SOURCE PASSAGE:
Structured Extraction
Extract structured data from unstructured text with 100% schema compliance using Pydantic models.
This guide demonstrates how to extract structured data from unstructured text with 100% schema compliance using Pydantic models and GBNF grammars.
Basic Example
Extract structured data from unstructured text.
import loclean
from pydantic import BaseModel
class Product(BaseModel):
name: str
price: int
color: str
# Extract from text
item = loclean.extract("Selling red t-shirt for 50k", schema=Product)
print(f"Name: {item.name}")
print(f"Price: {item.price}")
print(f"Color: {item.color}")Output:
Name: red t-shirt
Price: 50
Color: redWorking with DataFrames
Extract structured data from DataFrame columns.
import polars as pl
import loclean
from pydantic import BaseModel
class Product(BaseModel):
name: str
price: int
color: str
df = pl.DataFrame(
{"description": ["Selling red t-shirt for 50k", "Blue jeans available for 30k"]}
)
result = loclean.extract(df, schema=Product, target_col="description")
# Show extracted data with expanded struct fields for better readability
print("Extracted Data:")
print(
result.with_columns(
[
pl.col("description_extracted").struct.field("name").alias("product_name"),
pl.col("description_extracted")
.struct.field("price")
.alias("product_price"),
pl.col("description_extracted")
.struct.field("color")
.alias("product_color"),
]
)
)Output:
Extracted Data:
shape: (2, 5)
┌─────────────────────────┬─────────────────────────┬──────────────┬───────────────┬───────────────┐
│ description ┆ description_extracted ┆ product_name ┆ product_price ┆ product_color │
│ --- ┆ --- ┆ --- ┆ --- ┆ --- │
│ str ┆ struct[3] ┆ str ┆ i64 ┆ str │
╞═════════════════════════╪═════════════════════════╪══════════════╪═══════════════╪═══════════════╡
│ Selling red t-shirt for ┆ {"red ┆ red t-shirt ┆ 50 ┆ red │
│ 50k ┆ t-shirt",50,"red"} ┆ ┆ ┆ │
│ Blue jeans available ┆ {"Blue ┆ Blue jeans ┆ 30 ┆ Blue │
│ for 30k ┆ jeans",30,"Blue"} ┆ ┆ ┆ │
└─────────────────────────┴─────────────────────────┴──────────────┴───────────────┴───────────────┘Advanced Features
Nested Schemas
Extract nested data structures using nested Pydantic models.
from typing import List, Optional
from pydantic import BaseModel
import loclean
class Address(BaseModel):
street: str
city: str
state: str
zip_code: str
class Person(BaseModel):
name: str
age: int
email: str
address: Address # Nested schema
phone_numbers: List[str] # List of strings
notes: Optional[str] = None # Optional field
text = """

DATASET RECORDS:
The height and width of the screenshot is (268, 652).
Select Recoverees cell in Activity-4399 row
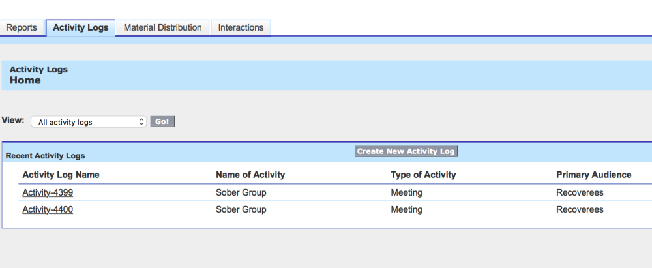coord(580,193)
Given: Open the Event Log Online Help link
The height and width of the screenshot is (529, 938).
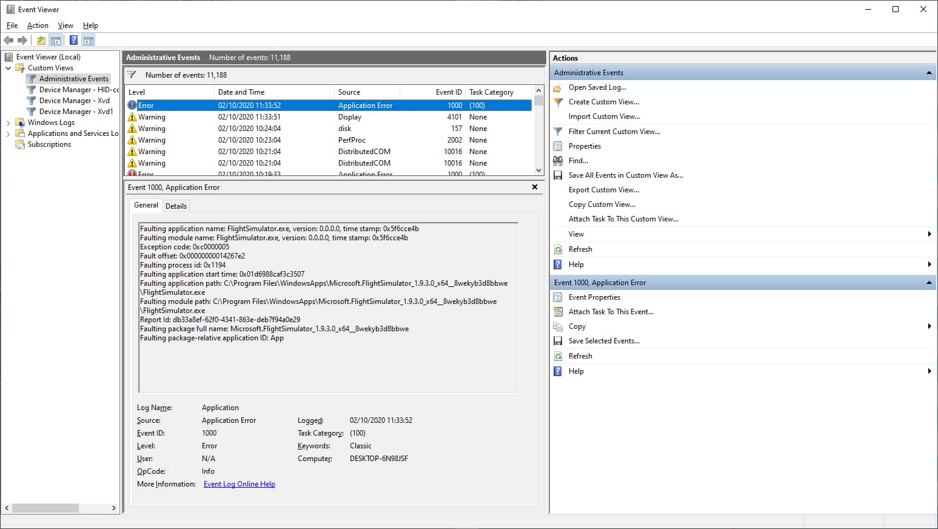Looking at the screenshot, I should click(239, 484).
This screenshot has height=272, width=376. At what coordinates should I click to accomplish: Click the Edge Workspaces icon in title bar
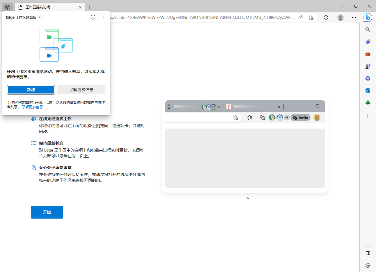pyautogui.click(x=8, y=7)
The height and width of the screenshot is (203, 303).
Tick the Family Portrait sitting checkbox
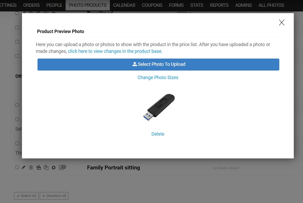click(17, 167)
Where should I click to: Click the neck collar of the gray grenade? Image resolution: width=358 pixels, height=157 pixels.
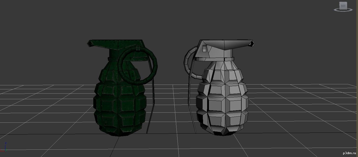(216, 59)
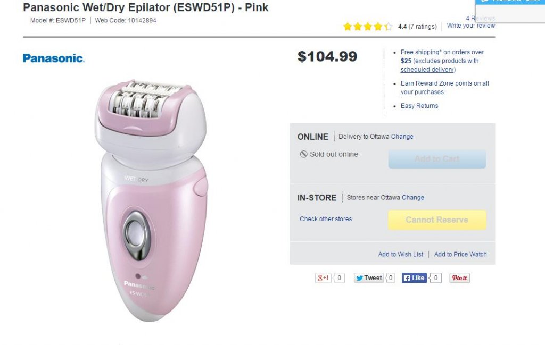545x345 pixels.
Task: Add product to Wish List
Action: 400,254
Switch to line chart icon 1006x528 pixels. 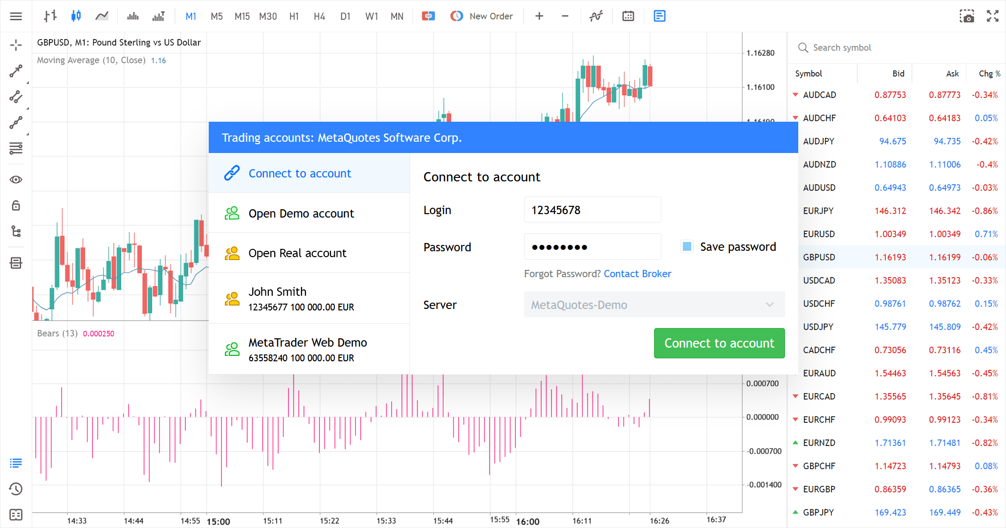point(102,16)
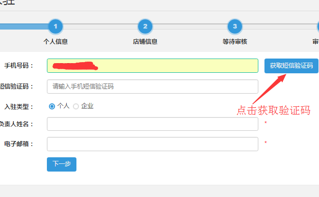This screenshot has width=319, height=197.
Task: Get SMS code with 获取短信验证码 button
Action: tap(291, 66)
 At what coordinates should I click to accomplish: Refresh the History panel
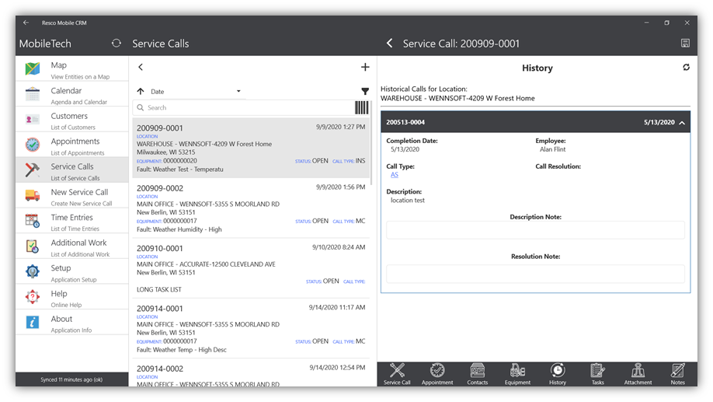click(x=686, y=68)
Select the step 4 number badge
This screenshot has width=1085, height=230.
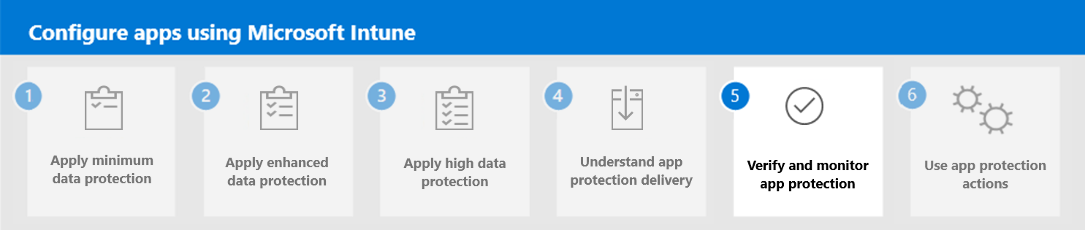tap(558, 96)

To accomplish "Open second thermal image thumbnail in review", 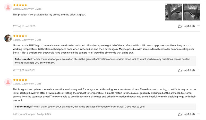I will click(192, 12).
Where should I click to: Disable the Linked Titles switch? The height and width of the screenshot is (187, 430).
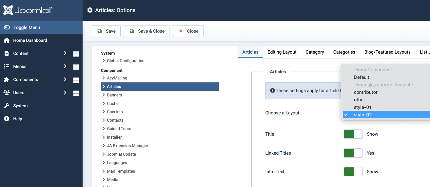(353, 153)
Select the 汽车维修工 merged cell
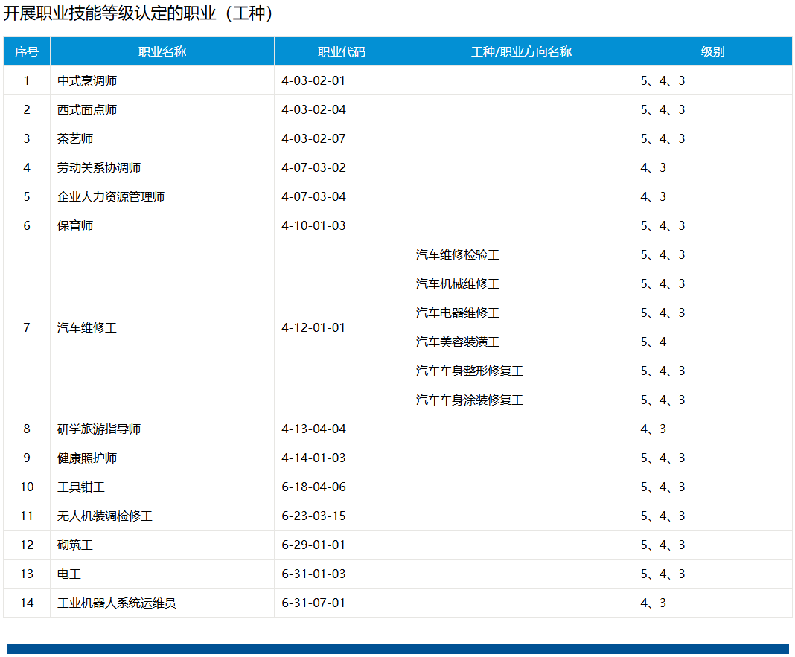Screen dimensions: 795x657 [x=162, y=327]

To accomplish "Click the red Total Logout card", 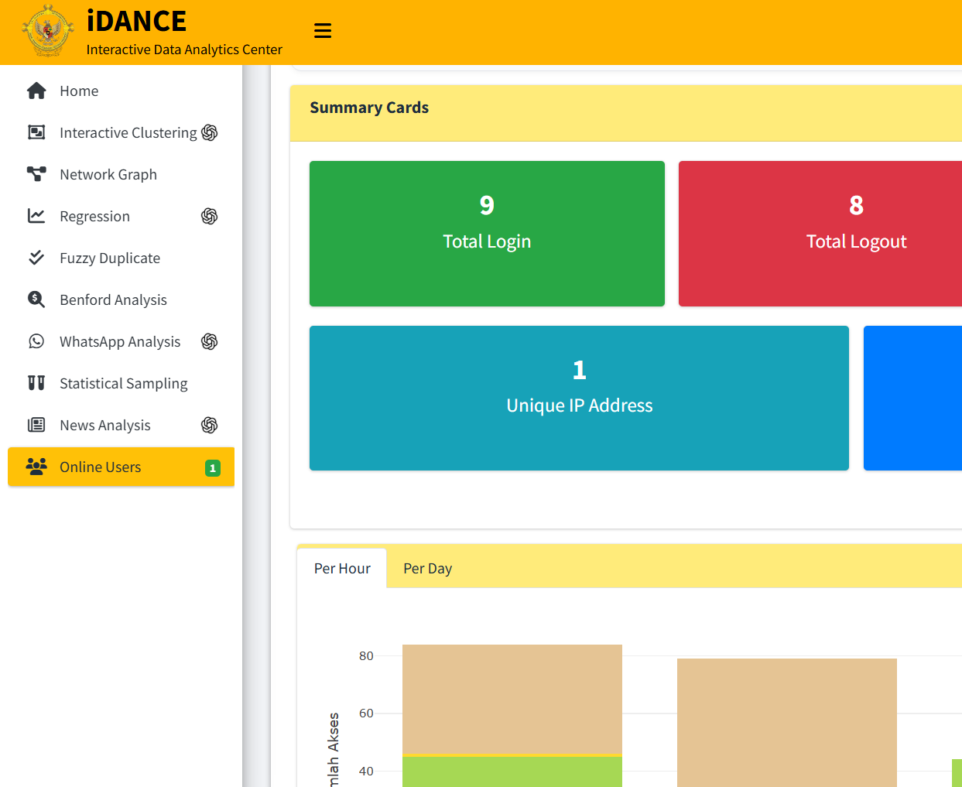I will pyautogui.click(x=820, y=234).
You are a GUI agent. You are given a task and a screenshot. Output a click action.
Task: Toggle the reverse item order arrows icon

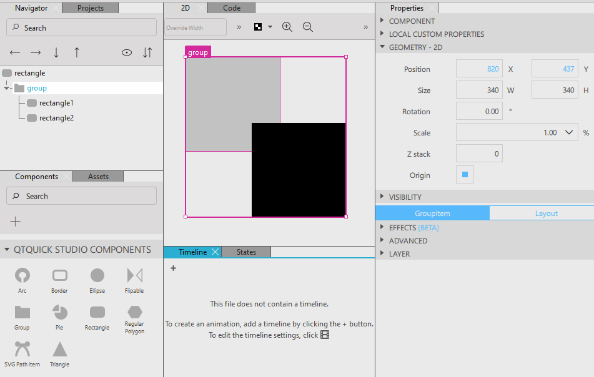(x=147, y=52)
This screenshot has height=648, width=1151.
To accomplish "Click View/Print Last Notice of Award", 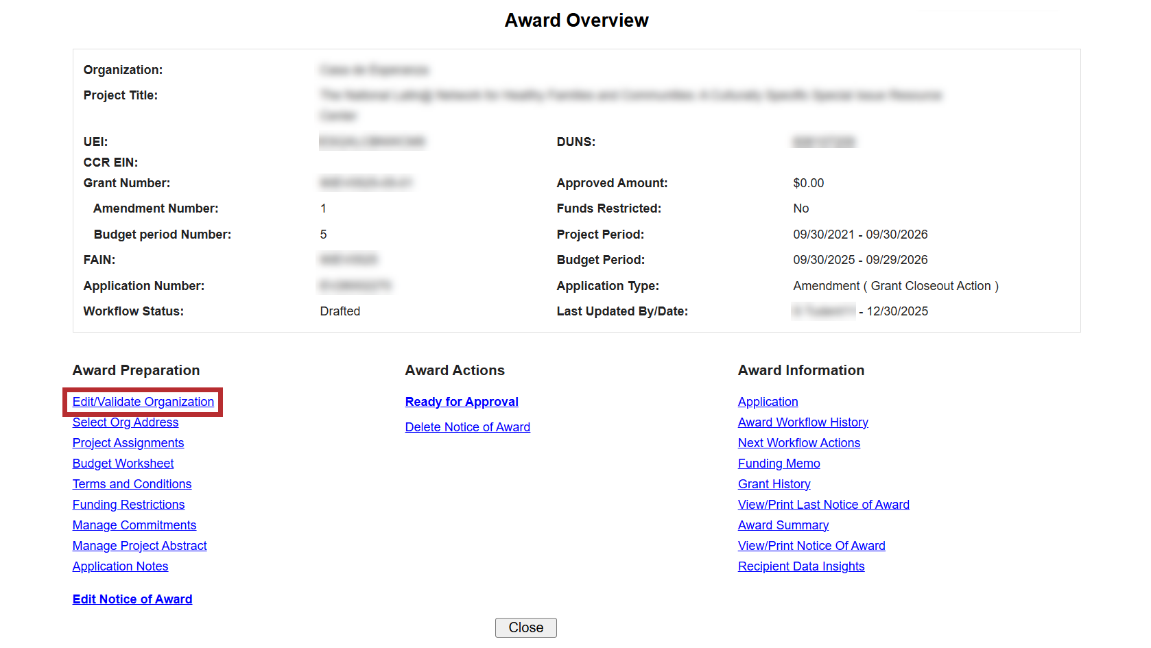I will [823, 505].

BRIEF:
Please write what comes next in the structured extraction guide, picking up right after its final line.

SOLVED PROBLEM:
John Doe, age 35, email: john@example.com
Lives at 123 Main St, New York, NY 10001
Phones: 555-1234, 555-5678
Notes: Preferred contact method is email
"""
person = loclean.extract(text, schema=Person)
print(f"Name: {person.name}")
print(f"Address: {person.address.street}, {person.address.city}")
print(f"Phone Numbers: {person.phone_numbers}")Custom Instructions
Provide custom instructions to guide the extraction.
# Custom instruction to extract price in actual currency units
class ProductWithPrice(BaseModel):
name: str
price: int # Price in actual currency units (not thousands)
color: str
text = "Selling red t-shirt for 50k"
item = loclean.extract(
text,
schema=ProductWithPrice,
instruction=(
"Extract the product name (e.g., 'red t-shirt'), "
"price in actual currency units ('50k' means 50000, not 50), "
"and color."
),
)
print(f"Price: {item.price}") # Should be 50000 with custom instructionOutput Types for DataFrames
Choose between structured dict (default, faster) or Pydantic instances.
# Default: output_type="dict" (Polars Struct - faster, vectorized)
result_dict = loclean.extract(
df, schema=Product, target_col="description", output_type="dict"
)
# Alternative: output_type="pydantic" (Pydantic instances - slower, breaks vectorization)
result_pydantic = loclean.extract(
df, schema=Product, target_col="description", output_type="pydantic"
)Optional Fields
Optional fields are handled gracefully - they can be None if not found.
class ProductWithOptional(BaseModel):
name: str
price: int
color: str
discount: Optional[int] = None
description: Optional[str] = None
# Text without optional fields
text1 = "Selling red t-shirt for 50k"
item1 = loclean.extract(text1, schema=ProductWithOptional) # discount is None
# Text with optional fields
text2 = "Selling red t-shirt for 50k, 10% discount, premium quality"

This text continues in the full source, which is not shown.